Any manufacturer that is serious about helping its customers keep their lake or ponds aquatic ecosystem balanced and clean will happily provide you with OTR test results for its products performed by an independent third party and tested to the exacting standards set by the American Society of Civil Engineers. It’s the industry’s only comparative benchmark and anyone who tries to hide the results or doesn’t provide them should be avoided.
What works best for your water body?
With expert third party testing we can also learn valuable lessons about which aerators work best in different types of water bodies, which is why all Otterbine systems have been tested for OTR by the University of Minnesota or Gerry Shell Environmental Labs. Independent testing has shown that contrary to popular belief, diffused aeration is not the best solution for everything. In fact, a surface spray aerator is 100 percent efficient in water up to five metres deep, but any deeper and the oxygen may not reach the bottom of the water. For water five metres or deeper, a diffused air system is the always the most efficient option. Following this advice can make a real difference in having a system that works and one that doesn’t stop the damaging effects as a result of oxidative stress. For example, if you use a diffused air system in a lake four metres deep, you lose fifty percent efficiency – so be wary of those selling a ‘one fits all’ system, they just don’t!

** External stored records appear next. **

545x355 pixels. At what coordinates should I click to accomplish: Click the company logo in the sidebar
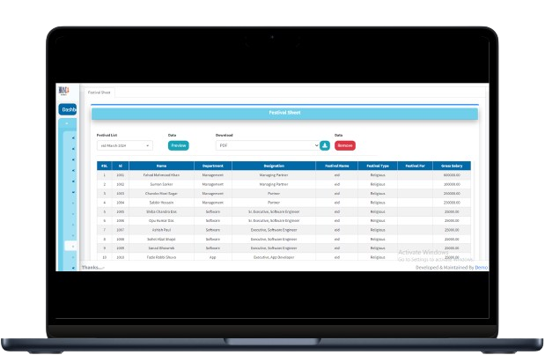click(x=63, y=91)
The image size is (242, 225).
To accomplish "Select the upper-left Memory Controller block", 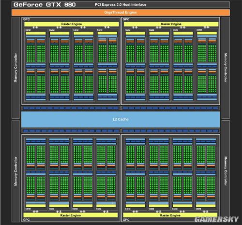I will point(15,68).
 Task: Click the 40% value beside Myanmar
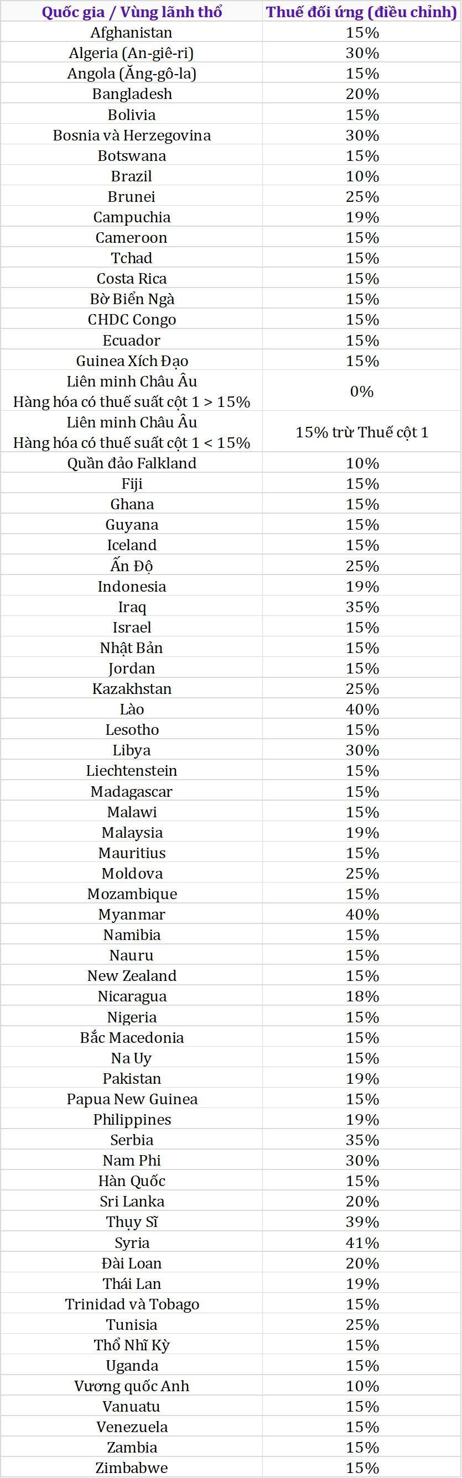(362, 914)
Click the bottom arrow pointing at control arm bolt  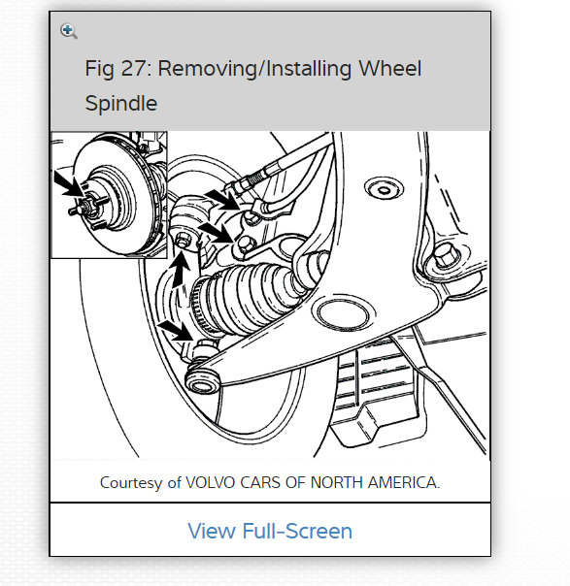click(175, 331)
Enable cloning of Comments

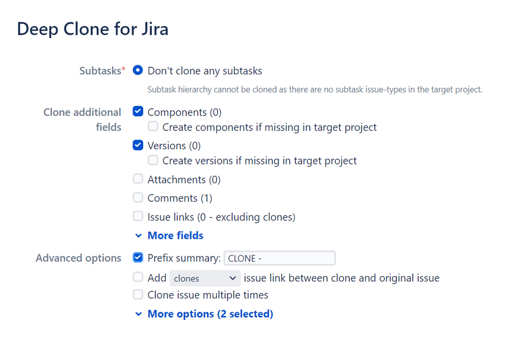[x=138, y=198]
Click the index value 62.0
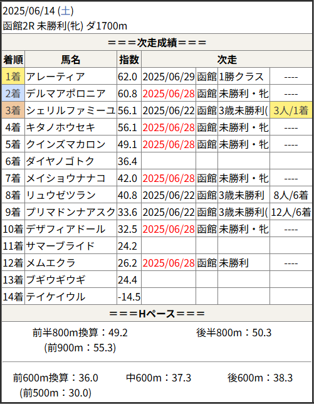The image size is (314, 404). pyautogui.click(x=127, y=77)
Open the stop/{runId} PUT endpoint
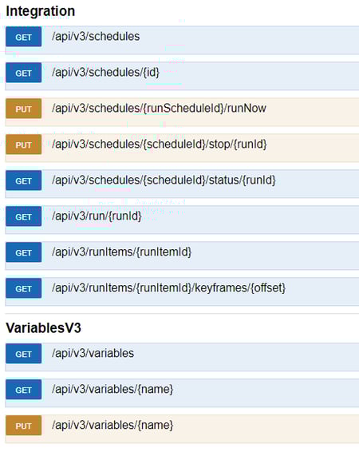Image resolution: width=359 pixels, height=452 pixels. [182, 148]
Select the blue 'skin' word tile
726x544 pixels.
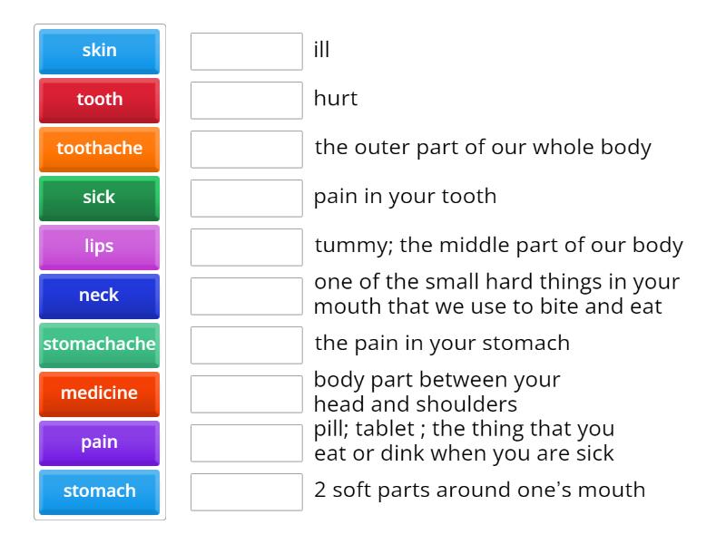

It’s also important to remember that you can’t over-aerate water. In fact, water’s capacity to hold dissolved oxygen reduces as the temperature rises, so ensuring you always have enough oxygen isn’t the easiest task when dealing with the change in seasons. A rise from 14 degrees to 27, for example, can see the water’s capacity to store dissolved oxygen reduced by 40 percent, so making sure your aerator is always meeting the dissolved oxygen saturation point is highly important. It’s recommended to aim for around 80 percent over the saturation point, to allow for changes in temperature and other external factors.
So, when looking for an aerator system, make sure the people you deal with know what they’re talking about. The scientific community has developed a tool to help us choose the most effective aeration device and as such, responsible manufacturers will have third party, independent tests at the ready to share with potential customers. Be sure to ask for a copy when you are in the market for an aerator. With the information from these tests you can be confident that the aerating system you buy will work to help improve and maintain high water quality and deliver the best possible results.